What you need to do>
In full and without change, return each entry.

Recorded information>

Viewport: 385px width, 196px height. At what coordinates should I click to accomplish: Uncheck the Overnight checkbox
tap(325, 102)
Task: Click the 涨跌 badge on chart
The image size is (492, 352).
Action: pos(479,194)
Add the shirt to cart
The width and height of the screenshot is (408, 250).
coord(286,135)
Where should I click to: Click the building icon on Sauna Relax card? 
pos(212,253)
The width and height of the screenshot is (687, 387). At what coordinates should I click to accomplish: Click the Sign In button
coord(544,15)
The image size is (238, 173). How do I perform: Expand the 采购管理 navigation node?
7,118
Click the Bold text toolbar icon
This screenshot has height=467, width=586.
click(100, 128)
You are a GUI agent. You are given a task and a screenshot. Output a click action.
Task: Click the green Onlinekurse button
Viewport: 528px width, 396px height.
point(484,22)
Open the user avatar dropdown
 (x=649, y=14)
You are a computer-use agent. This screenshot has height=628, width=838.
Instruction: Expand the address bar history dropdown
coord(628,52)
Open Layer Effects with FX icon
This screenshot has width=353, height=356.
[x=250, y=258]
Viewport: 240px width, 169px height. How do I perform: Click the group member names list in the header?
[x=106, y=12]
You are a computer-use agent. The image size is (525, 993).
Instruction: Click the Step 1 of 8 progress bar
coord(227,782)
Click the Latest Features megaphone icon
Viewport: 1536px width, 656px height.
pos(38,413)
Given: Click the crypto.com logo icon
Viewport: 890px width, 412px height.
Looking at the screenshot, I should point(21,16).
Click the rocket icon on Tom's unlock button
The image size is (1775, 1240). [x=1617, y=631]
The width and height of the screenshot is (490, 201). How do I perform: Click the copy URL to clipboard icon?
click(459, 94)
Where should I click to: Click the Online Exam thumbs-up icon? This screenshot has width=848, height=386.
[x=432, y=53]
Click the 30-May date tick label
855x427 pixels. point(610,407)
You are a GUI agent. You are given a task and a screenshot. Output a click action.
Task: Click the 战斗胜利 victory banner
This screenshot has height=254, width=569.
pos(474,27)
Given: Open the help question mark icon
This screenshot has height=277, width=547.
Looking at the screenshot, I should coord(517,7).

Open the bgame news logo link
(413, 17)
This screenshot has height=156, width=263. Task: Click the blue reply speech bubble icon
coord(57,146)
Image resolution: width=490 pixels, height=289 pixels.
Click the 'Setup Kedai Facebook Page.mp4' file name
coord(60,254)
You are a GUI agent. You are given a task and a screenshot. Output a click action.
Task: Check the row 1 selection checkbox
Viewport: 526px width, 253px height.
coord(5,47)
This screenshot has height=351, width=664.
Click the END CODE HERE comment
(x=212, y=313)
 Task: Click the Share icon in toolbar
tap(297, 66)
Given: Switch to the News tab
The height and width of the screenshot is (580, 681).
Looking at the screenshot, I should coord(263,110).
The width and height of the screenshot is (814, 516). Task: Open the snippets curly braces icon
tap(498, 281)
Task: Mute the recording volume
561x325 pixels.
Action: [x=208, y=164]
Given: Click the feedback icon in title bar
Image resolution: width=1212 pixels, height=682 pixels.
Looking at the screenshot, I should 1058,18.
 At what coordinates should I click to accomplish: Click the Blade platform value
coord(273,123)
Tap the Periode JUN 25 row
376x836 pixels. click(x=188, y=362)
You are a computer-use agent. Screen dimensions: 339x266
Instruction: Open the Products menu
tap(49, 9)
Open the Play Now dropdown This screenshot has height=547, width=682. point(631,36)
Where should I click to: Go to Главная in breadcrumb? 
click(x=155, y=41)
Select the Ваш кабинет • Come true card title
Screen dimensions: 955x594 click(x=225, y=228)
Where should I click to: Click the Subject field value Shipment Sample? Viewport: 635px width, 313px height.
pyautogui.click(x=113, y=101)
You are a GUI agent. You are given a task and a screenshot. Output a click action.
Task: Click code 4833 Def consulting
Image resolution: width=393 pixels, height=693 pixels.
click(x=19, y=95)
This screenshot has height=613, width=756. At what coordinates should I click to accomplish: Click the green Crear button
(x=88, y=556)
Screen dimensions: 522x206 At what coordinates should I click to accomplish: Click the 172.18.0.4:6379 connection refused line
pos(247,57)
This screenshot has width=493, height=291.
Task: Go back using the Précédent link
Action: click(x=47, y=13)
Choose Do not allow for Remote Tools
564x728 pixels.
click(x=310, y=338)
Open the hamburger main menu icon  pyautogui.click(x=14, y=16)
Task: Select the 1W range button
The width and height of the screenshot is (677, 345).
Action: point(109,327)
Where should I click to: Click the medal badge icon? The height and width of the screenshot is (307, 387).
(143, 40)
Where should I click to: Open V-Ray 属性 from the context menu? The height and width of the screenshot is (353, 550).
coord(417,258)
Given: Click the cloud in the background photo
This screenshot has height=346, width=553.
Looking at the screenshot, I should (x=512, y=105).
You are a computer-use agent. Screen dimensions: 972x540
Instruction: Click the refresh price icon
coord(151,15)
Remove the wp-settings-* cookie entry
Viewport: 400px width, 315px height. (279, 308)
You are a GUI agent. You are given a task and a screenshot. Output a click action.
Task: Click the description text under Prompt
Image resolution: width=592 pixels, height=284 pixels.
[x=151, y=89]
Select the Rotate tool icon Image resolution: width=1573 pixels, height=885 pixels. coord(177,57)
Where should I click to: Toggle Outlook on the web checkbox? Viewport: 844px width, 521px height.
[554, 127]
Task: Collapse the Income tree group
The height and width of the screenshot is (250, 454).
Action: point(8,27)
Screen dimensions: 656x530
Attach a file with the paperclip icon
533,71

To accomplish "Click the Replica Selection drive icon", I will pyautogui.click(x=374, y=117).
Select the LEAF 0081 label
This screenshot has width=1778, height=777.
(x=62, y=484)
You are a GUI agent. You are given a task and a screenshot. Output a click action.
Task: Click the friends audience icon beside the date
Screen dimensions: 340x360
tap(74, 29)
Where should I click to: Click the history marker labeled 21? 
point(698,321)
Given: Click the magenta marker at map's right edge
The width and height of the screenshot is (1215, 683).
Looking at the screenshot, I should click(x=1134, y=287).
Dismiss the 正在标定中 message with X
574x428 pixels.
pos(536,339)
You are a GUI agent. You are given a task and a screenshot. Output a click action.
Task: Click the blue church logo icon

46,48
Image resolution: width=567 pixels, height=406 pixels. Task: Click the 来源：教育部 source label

Task answer>
Viewport: 385px width, 196px height. At what coordinates should I click to accomplish: Uncheck the Overnight checkbox
tap(325, 102)
Task: Click the 涨跌 badge on chart
The image size is (492, 352).
Action: pos(479,194)
Add the shirt to cart
The width and height of the screenshot is (408, 250).
coord(286,135)
Where should I click to: Click the building icon on Sauna Relax card? 
pos(212,253)
The width and height of the screenshot is (687, 387). At what coordinates should I click to accomplish: Click the Sign In button
coord(544,15)
The image size is (238, 173). How do I perform: Expand the 采购管理 navigation node?
7,118
Click the Bold text toolbar icon
This screenshot has height=467, width=586.
click(100, 128)
You are a GUI agent. You are given a task and a screenshot. Output a click action.
Task: Click the green Onlinekurse button
Viewport: 528px width, 396px height.
point(484,22)
Open the user avatar dropdown
 (x=649, y=14)
You are a computer-use agent. This screenshot has height=628, width=838.
Instruction: Expand the address bar history dropdown
coord(628,52)
Open Layer Effects with FX icon
This screenshot has width=353, height=356.
[x=250, y=258]
Viewport: 240px width, 169px height. How do I perform: Click the group member names list in the header?
[x=106, y=12]
You are a computer-use agent. The image size is (525, 993).
Instruction: Click the Step 1 of 8 progress bar
coord(227,782)
Click the Latest Features megaphone icon
Viewport: 1536px width, 656px height.
pos(38,413)
Given: Click the crypto.com logo icon
Viewport: 890px width, 412px height.
Looking at the screenshot, I should point(21,16).
Click the rocket icon on Tom's unlock button
The image size is (1775, 1240). [x=1617, y=631]
The width and height of the screenshot is (490, 201). How do I perform: Click the copy URL to clipboard icon?
click(459, 94)
Where should I click to: Click the Online Exam thumbs-up icon? This screenshot has width=848, height=386.
[x=432, y=53]
Click the 30-May date tick label
855x427 pixels. point(610,407)
You are a GUI agent. You are given a task and a screenshot. Output a click action.
Task: Click the 战斗胜利 victory banner
This screenshot has height=254, width=569.
pos(474,27)
Given: Open the help question mark icon
This screenshot has height=277, width=547.
Looking at the screenshot, I should coord(517,7).

Open the bgame news logo link
(413, 17)
This screenshot has height=156, width=263. Task: Click the blue reply speech bubble icon
coord(57,146)
Image resolution: width=490 pixels, height=289 pixels.
Click the 'Setup Kedai Facebook Page.mp4' file name
coord(60,254)
You are a GUI agent. You are given a task and a screenshot. Output a click action.
Task: Check the row 1 selection checkbox
Viewport: 526px width, 253px height.
coord(5,47)
This screenshot has height=351, width=664.
Click the END CODE HERE comment
(x=212, y=313)
 Task: Click the Share icon in toolbar
tap(297, 66)
Given: Switch to the News tab
The height and width of the screenshot is (580, 681).
Looking at the screenshot, I should coord(263,110).
The width and height of the screenshot is (814, 516). Task: Open the snippets curly braces icon
tap(498, 281)
Task: Mute the recording volume
561x325 pixels.
Action: [x=208, y=164]
Given: Click the feedback icon in title bar
Image resolution: width=1212 pixels, height=682 pixels.
Looking at the screenshot, I should 1058,18.
 At what coordinates should I click to accomplish: Click the Blade platform value
coord(273,123)
Tap the Periode JUN 25 row
376x836 pixels. click(x=188, y=362)
You are a computer-use agent. Screen dimensions: 339x266
Instruction: Open the Products menu
tap(49, 9)
Open the Play Now dropdown This screenshot has height=547, width=682. point(631,36)
Where should I click to: Go to Главная in breadcrumb? 
click(x=155, y=41)
Select the Ваш кабинет • Come true card title
Screen dimensions: 955x594 click(x=225, y=228)
Where should I click to: Click the Subject field value Shipment Sample? Viewport: 635px width, 313px height.
pyautogui.click(x=113, y=101)
You are a GUI agent. You are given a task and a screenshot. Output a click action.
Task: Click code 4833 Def consulting
Image resolution: width=393 pixels, height=693 pixels.
click(x=19, y=95)
This screenshot has height=613, width=756. At what coordinates should I click to accomplish: Click the green Crear button
(x=88, y=556)
Screen dimensions: 522x206 At what coordinates should I click to accomplish: Click the 172.18.0.4:6379 connection refused line
pos(247,57)
This screenshot has width=493, height=291.
Task: Go back using the Précédent link
Action: click(x=47, y=13)
Choose Do not allow for Remote Tools
564x728 pixels.
click(x=310, y=338)
Open the hamburger main menu icon  pyautogui.click(x=14, y=16)
Task: Select the 1W range button
The width and height of the screenshot is (677, 345).
Action: point(109,327)
Where should I click to: Click the medal badge icon? The height and width of the screenshot is (307, 387).
(143, 40)
Where should I click to: Open V-Ray 属性 from the context menu? The height and width of the screenshot is (353, 550).
coord(417,258)
Given: Click the cloud in the background photo
This screenshot has height=346, width=553.
Looking at the screenshot, I should (x=512, y=105).
You are a computer-use agent. Screen dimensions: 972x540
Instruction: Click the refresh price icon
coord(151,15)
Remove the wp-settings-* cookie entry
Viewport: 400px width, 315px height. (279, 308)
You are a GUI agent. You are given a task and a screenshot. Output a click action.
Task: Click the description text under Prompt
Image resolution: width=592 pixels, height=284 pixels.
[x=151, y=89]
Select the Rotate tool icon Image resolution: width=1573 pixels, height=885 pixels. coord(177,57)
Where should I click to: Toggle Outlook on the web checkbox? Viewport: 844px width, 521px height.
[554, 127]
Task: Collapse the Income tree group
The height and width of the screenshot is (250, 454).
Action: point(8,27)
Screen dimensions: 656x530
Attach a file with the paperclip icon
533,71

To accomplish "Click the Replica Selection drive icon", I will pyautogui.click(x=374, y=117).
Select the LEAF 0081 label
This screenshot has width=1778, height=777.
(x=62, y=484)
You are a GUI agent. You are given a task and a screenshot. Output a click action.
Task: Click the friends audience icon beside the date
Screen dimensions: 340x360
tap(74, 29)
Where should I click to: Click the history marker labeled 21? 
point(698,321)
Given: Click the magenta marker at map's right edge
The width and height of the screenshot is (1215, 683).
Looking at the screenshot, I should click(x=1134, y=287).
Dismiss the 正在标定中 message with X
574x428 pixels.
pos(536,339)
You are a GUI agent. You are given a task and a screenshot. Output a click action.
Task: Click the blue church logo icon

46,48
Image resolution: width=567 pixels, height=406 pixels. Task: Click the 来源：教育部 source label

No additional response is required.